Her head turns, her eyes blink, and her mouth moves as she speaks. Her hair is brown hair is short and streaked through with caramel-colored highlights, her neck and ears are draped in pearls.
She pauses between thoughts, peppers statements with “anyways” and “so yeah,” and occasionally ends sentences with a trailing “um…”
Her name is BINA48 and, like many of us, she is a product of love.
Unlike many of us, she is a robot.
Though she looks like a woman in her 40s, BINA48 — whose name is explained as being an acronym for “Breakthrough Intelligence via Neural Architecture 48” — is a humanoid robot. She was created in 2010, after she was commissioned by Martine Rothblatt, the entrepreneur who made millions as the creator of SiriusXM Satellite Radio.
In 2007, Rothblatt approached Hanson Robotics with an unusual request: she wanted a robotic shell that could contain the “uploaded consciousness” of her wife of nearly four decades, also named Bina.
After their daughter’s Jenesis life-threatening health scare, the tech entrepreneur had turned her focus to the medical world, with a spotlight on biotechnology. Technology should be able to save more lives.
If people need new organs to survive, why can’t we grow them in labs and transplant them to those in need?
Growing organs outside the human body made for a natural stepping stone to the transhumanism movement. Transhumanism espouses the belief that technology can — and should — be used to enhance human lives and achievements in a very literal, physical way.
With the progression of tech advancements, transhumanists foresee a future where the human form is no longer necessary for our continued existence.

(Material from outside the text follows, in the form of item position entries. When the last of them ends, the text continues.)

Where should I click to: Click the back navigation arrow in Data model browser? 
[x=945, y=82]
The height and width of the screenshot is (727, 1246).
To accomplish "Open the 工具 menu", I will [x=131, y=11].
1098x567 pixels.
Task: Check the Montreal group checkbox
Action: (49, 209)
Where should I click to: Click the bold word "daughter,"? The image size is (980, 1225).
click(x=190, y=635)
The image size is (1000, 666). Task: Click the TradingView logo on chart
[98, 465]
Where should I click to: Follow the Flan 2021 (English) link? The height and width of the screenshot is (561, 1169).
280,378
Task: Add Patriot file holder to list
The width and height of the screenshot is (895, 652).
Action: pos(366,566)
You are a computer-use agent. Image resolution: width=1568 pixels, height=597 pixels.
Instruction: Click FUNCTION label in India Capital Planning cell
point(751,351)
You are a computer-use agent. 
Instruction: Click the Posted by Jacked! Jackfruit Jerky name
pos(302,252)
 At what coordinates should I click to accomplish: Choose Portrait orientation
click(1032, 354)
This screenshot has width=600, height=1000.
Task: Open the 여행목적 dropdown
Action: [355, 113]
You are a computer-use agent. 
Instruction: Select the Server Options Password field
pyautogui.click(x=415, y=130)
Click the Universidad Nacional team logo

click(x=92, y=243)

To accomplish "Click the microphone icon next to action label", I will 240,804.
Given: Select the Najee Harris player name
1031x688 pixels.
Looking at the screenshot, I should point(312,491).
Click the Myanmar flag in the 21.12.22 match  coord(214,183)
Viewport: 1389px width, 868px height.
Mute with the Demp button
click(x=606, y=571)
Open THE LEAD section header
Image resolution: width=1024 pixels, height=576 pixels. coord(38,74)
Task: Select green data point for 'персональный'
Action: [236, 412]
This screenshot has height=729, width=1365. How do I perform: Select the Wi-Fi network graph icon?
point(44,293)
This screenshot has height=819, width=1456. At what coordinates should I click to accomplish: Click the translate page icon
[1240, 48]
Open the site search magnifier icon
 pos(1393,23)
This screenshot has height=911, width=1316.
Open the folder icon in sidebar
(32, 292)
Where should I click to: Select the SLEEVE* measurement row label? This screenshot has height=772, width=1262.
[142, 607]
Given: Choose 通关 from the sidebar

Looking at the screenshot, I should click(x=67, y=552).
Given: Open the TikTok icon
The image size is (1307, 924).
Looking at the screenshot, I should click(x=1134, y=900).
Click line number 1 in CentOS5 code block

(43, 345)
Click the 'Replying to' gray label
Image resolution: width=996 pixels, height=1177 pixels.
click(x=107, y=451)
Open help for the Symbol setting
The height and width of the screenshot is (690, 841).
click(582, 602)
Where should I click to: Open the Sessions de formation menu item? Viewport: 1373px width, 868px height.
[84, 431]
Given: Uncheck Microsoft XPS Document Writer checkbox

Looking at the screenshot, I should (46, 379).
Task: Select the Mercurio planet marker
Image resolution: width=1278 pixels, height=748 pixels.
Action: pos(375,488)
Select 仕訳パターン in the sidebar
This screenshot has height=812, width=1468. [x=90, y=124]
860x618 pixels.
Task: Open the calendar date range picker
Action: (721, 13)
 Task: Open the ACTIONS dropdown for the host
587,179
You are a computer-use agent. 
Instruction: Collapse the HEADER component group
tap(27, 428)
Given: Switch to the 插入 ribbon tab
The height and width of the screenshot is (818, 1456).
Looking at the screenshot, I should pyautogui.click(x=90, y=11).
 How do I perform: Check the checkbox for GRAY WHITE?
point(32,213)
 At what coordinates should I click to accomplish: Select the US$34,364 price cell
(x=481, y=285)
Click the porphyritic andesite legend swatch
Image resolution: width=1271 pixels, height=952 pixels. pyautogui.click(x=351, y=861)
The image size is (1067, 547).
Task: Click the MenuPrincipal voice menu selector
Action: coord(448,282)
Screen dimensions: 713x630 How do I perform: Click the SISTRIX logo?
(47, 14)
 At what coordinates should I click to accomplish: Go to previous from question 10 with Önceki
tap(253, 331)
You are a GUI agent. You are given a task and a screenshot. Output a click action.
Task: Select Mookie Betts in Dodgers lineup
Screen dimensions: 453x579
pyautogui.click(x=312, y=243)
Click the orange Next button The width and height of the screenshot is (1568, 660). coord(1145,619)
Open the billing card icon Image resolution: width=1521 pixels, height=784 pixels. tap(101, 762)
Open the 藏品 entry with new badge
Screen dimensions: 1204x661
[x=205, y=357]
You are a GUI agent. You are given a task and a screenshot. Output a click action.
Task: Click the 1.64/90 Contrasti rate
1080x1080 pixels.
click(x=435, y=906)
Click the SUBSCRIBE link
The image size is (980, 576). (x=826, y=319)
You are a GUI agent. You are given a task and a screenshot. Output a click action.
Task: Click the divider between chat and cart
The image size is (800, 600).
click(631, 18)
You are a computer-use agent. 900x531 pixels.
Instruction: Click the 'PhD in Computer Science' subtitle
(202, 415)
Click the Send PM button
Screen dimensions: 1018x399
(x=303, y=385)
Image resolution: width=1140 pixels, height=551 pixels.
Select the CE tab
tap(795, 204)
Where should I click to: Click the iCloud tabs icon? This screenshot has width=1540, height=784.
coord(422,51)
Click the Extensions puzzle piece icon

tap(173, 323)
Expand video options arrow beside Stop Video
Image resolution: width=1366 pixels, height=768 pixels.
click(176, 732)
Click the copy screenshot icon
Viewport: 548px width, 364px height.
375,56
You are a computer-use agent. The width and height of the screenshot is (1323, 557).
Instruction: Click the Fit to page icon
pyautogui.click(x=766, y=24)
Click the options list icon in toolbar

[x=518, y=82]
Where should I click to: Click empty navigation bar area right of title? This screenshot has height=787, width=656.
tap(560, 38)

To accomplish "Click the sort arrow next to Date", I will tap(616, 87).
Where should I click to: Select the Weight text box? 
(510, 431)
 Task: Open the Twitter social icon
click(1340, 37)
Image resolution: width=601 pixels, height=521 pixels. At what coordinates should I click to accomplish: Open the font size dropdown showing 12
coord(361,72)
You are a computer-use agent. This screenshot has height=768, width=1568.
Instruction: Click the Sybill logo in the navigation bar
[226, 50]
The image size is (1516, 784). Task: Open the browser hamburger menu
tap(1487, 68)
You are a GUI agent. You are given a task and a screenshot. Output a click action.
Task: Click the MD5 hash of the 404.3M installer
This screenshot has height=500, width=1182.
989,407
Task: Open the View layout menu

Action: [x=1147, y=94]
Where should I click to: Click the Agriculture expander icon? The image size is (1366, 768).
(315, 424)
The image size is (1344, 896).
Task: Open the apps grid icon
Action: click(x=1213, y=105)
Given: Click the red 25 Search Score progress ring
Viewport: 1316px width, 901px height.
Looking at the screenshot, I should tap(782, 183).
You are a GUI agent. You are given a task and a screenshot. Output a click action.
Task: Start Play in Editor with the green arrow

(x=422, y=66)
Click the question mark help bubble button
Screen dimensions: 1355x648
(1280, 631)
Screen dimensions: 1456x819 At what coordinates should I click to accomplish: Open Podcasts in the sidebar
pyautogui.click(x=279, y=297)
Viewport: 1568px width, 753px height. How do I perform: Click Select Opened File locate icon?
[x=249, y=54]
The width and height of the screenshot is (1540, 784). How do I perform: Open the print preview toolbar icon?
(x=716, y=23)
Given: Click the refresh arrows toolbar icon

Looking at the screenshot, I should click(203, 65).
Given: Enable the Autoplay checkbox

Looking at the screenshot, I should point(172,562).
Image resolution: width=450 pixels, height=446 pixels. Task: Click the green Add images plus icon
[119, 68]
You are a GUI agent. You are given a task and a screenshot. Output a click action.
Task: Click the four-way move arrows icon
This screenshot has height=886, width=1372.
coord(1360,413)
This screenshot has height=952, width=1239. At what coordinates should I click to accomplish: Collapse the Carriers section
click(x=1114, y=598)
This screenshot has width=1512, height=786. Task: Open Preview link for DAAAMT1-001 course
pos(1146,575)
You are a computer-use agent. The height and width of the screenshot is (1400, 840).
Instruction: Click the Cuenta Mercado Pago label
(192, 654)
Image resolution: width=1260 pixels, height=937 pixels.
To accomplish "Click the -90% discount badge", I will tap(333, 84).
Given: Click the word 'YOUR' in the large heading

In a post-human world, is BINA48 our future?
BINA48’s personality and knowledge reportedly come from three sources. The first is from the original Bina, who sat down and recorded hours of recollections, answers, and opinions to form the basis of BINA48.
The second is an Internet connection, and the third is the interactions she has with us — the people she meets in her many travels.
BINA48 isn’t just a student of life, however. She’s been a keynote speaker at conferences across the world, including the C2 Conference in Montreal in May of 2019. She also enrolled in — and completed — a college course at Notre Dame de Namur university in California.
Her subject of study? The Philosophy of Love.
So we asked BINA48 to teach us about love

Bruce Duncan, executive director of Rothblatt’s Terasem Movement Foundation and BINA48’s handler who flies in the seat next to her on airplanes, addresses the robot as “Bina” and uses female pronouns when he talks about her.